§ **Work required**: Your task is to copy the stretch of lines in the records below that begins with the line containing "Open the Privacy" and ends with the line containing "Click the zoom", exactly as written, with nothing added.

§ **The records**:
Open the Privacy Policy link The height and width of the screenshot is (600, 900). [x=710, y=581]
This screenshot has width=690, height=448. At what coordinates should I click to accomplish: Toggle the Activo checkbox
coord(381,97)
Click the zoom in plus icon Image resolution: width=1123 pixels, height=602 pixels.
...
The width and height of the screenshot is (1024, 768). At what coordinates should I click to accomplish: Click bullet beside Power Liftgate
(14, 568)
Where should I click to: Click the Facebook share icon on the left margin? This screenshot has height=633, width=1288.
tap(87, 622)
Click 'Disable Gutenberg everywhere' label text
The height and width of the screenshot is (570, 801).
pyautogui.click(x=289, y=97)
---
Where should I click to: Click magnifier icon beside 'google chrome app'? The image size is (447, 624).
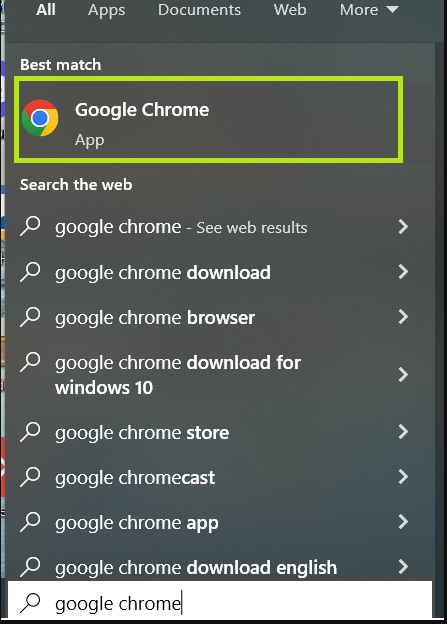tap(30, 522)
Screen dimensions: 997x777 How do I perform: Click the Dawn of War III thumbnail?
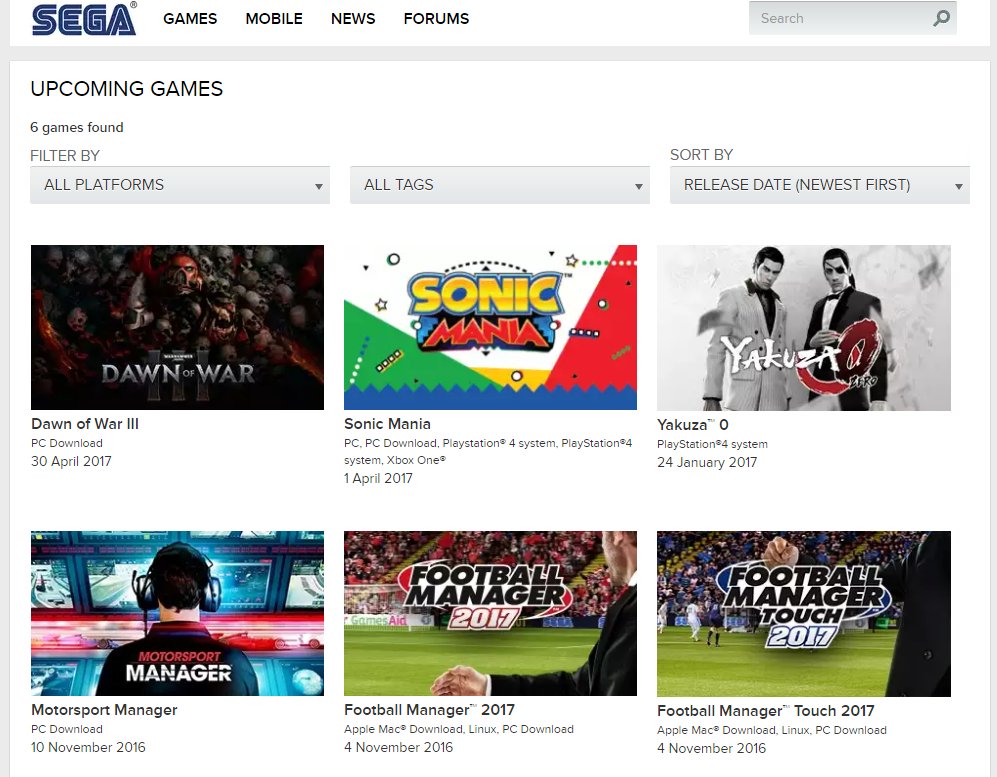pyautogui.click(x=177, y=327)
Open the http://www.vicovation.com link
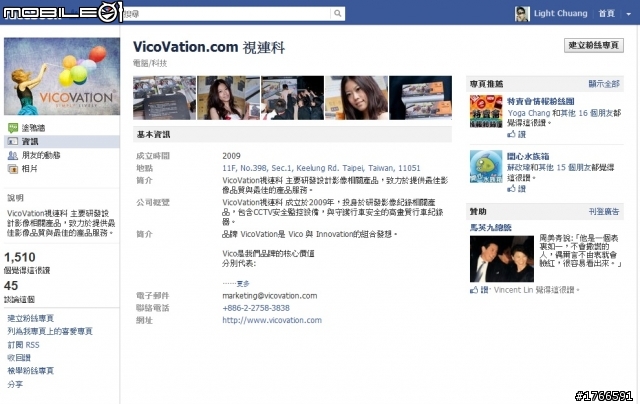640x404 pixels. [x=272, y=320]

§ **Response area**:
Open the Privacy Policy link The height and width of the screenshot is (600, 900). [x=710, y=581]
This screenshot has width=690, height=448. At what coordinates should I click to accomplish: Toggle the Activo checkbox
coord(381,97)
Click the zoom in plus icon Image resolution: width=1123 pixels, height=602 pixels.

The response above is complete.